For all the hyperventilating from the White House, let’s admit that America faces distinct problems that are too often bunched together under “immigration,” which creates confusion. One of those problems is an increasing number of refugees from Central America. According to U.S. Custom and Border Patrol data, the number of refugees showing up at U.S. processing centers along the Southwest border increased by 21 percent in fiscal year 2017.
Those processing centers are severely understaffed and unable to handle the influx. What’s more, there aren’t enough asylum adjudicators to quickly decide and process refugees’ asylum claims. Hiring more staff and building bigger centers to provide temporary shelter while refugees wait for adjudicators to decide their cases makes sense, but that doesn’t address the actual cause of their plight: poverty, violence, and political instability in Honduras, Guatemala, El Salvador, and parts of Mexico–much of which is the direct result of U.S. policies in the region. In 2009, for example, the Obama administration was (as far as we know) caught by surprise when the Honduran military and right-wing oligarchs overthrew the country’s elected president, who was a right-winger but increasingly reform-minded. Wanting the issue to go away quickly, and interested only in “stability,” the U.S. quickly legitimized the new government and continued sending it money. The regime has then used those funds to conduct terror campaigns against opposition and to partner itself with drug cartels.
El Salvador is even more of an example of what policymakers euphemistically call “blowback.” Donald Trump’s favorite anti-immigration bogeyman, the street gang MS-13, is itself a direct result of America’s involvement in El Salvador’s civil war in the 1980s, when it funded a military dictatorship and its sadistic militias against a left-wing insurgency. The use of child soldiers was widespread and thousands of Salvadorans fled north, with many receiving asylum in Los Angeles, where they were bullied and harrassed by ethnic street gangs. It was there that Salvadoran youths, some with guerilla training thanks to American funds, organized a self-defense gang that quite literally brought American-sponsored gore to its streets. (Machetes remain the gang’s preferred weapon.) MS-13 quickly grew into a powerful nationwide gang, and the FBI created a task force exclusively dedicated to combating it.

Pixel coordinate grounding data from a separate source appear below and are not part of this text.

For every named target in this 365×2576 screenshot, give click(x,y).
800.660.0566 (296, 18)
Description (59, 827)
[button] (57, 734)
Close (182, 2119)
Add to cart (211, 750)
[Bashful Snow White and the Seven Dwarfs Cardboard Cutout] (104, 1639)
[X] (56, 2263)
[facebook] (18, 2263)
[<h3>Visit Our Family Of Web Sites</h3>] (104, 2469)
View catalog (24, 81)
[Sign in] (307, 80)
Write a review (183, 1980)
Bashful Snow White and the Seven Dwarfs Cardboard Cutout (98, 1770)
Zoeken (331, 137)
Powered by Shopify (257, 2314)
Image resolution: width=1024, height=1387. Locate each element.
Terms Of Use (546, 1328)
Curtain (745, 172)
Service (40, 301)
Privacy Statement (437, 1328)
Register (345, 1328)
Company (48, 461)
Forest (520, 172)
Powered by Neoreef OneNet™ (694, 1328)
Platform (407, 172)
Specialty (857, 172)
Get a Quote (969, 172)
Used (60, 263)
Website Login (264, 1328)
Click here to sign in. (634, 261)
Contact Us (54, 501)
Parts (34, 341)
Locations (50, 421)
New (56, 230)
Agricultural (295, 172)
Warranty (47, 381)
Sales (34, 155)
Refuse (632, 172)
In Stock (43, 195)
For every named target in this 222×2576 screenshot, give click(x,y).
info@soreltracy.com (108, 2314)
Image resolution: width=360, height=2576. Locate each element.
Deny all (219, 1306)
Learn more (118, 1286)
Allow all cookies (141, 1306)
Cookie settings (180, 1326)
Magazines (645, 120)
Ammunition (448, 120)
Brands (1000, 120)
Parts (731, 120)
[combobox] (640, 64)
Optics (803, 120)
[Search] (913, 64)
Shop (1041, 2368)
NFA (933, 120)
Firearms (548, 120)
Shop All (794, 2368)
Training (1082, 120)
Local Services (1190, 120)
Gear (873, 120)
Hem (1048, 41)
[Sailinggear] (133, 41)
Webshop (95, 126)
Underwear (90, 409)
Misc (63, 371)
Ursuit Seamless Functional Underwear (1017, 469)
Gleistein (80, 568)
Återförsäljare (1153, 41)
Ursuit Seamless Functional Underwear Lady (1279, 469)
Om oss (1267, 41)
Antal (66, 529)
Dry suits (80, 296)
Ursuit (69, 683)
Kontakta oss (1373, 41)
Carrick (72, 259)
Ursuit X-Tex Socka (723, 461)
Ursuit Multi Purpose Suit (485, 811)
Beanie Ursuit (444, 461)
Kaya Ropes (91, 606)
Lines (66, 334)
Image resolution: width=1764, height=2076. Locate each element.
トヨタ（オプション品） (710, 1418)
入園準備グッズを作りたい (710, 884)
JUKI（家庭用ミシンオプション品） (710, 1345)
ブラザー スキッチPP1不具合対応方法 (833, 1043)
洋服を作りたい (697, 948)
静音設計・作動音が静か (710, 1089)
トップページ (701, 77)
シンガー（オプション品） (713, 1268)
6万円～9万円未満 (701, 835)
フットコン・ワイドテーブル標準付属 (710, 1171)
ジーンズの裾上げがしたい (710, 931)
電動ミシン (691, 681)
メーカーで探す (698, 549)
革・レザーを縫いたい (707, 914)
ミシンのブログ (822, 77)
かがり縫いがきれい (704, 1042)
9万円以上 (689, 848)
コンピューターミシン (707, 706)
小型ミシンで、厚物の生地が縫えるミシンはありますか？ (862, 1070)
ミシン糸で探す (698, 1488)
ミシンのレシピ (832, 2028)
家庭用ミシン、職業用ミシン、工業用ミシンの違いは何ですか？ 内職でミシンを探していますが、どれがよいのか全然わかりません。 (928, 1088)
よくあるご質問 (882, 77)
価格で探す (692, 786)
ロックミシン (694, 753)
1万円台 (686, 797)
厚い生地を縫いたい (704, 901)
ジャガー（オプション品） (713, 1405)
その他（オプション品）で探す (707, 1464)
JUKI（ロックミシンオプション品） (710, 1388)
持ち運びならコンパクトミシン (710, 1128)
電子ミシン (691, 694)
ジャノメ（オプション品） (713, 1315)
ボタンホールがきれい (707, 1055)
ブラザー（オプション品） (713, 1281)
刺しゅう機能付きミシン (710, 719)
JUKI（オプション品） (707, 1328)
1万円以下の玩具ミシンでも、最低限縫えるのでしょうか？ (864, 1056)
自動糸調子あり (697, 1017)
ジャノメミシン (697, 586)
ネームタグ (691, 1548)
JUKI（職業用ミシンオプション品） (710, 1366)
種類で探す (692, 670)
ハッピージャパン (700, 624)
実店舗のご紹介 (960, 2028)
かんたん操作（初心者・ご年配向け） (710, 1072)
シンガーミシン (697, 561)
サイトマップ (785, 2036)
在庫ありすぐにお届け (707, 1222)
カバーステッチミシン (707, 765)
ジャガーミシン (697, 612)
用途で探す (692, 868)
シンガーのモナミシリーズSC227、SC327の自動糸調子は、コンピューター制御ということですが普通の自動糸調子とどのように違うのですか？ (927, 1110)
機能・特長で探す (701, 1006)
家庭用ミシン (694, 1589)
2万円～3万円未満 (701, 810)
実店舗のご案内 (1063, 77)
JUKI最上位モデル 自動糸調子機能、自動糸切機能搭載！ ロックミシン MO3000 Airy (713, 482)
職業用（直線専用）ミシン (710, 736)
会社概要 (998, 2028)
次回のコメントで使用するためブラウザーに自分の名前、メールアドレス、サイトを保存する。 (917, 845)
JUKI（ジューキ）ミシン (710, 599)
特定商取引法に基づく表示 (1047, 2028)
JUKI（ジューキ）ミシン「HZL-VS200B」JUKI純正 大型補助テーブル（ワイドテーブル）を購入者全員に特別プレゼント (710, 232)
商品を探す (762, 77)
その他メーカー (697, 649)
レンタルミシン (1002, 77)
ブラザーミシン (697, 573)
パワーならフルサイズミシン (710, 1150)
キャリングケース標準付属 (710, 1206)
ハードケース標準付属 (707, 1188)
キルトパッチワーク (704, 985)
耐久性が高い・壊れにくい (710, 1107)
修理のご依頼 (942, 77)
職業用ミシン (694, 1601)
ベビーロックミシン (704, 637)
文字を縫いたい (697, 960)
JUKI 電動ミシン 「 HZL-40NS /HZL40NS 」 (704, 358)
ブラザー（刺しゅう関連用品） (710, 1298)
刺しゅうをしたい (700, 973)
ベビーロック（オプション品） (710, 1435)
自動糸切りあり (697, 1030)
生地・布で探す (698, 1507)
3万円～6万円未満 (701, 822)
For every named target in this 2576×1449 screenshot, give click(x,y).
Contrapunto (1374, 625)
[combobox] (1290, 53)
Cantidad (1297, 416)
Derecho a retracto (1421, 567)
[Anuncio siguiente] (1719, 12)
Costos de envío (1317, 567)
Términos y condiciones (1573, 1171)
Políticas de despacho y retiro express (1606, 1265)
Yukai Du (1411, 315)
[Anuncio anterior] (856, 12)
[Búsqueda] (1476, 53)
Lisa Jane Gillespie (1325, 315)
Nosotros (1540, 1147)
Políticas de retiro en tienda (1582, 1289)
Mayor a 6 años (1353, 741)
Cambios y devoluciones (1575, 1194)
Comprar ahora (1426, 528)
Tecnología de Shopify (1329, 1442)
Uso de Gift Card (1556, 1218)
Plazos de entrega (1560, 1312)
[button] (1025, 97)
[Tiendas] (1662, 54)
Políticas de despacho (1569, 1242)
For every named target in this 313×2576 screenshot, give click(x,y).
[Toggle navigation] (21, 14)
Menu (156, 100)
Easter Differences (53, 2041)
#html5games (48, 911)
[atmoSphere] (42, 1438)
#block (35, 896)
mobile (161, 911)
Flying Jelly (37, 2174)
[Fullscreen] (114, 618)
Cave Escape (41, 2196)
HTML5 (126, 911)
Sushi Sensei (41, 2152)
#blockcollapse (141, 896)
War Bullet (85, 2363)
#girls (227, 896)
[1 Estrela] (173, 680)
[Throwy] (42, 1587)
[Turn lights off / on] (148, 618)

A bad, though manageable situation was made exponentially worse precisely through Trump’s preferred solution to all things migration: deportation. Over the past 30 years, the U.S. has deported thousands of MS-13 members back to El Salvador, a country that had next to no capability to handle an influx of hardened American-made criminals. MS-13 quickly became the most powerful gang in El Salvador. Its membership exploded across Central America, and a national gang became an international one. The mothers and fathers and unaccompanied minors showing up to claim asylum today are often themselves fleeing MS-13.
Given that winning record–and I’ve only skimmed it–a serious country would be putting massive resources behind making these countries viable places to live. A morally serious country would take responsibility for what it has done and recognize its refugee and migrant problem as one of its own making. This kind of introspection would be unlikely under the best circumstances, and–rest assured–impossible under the current ones.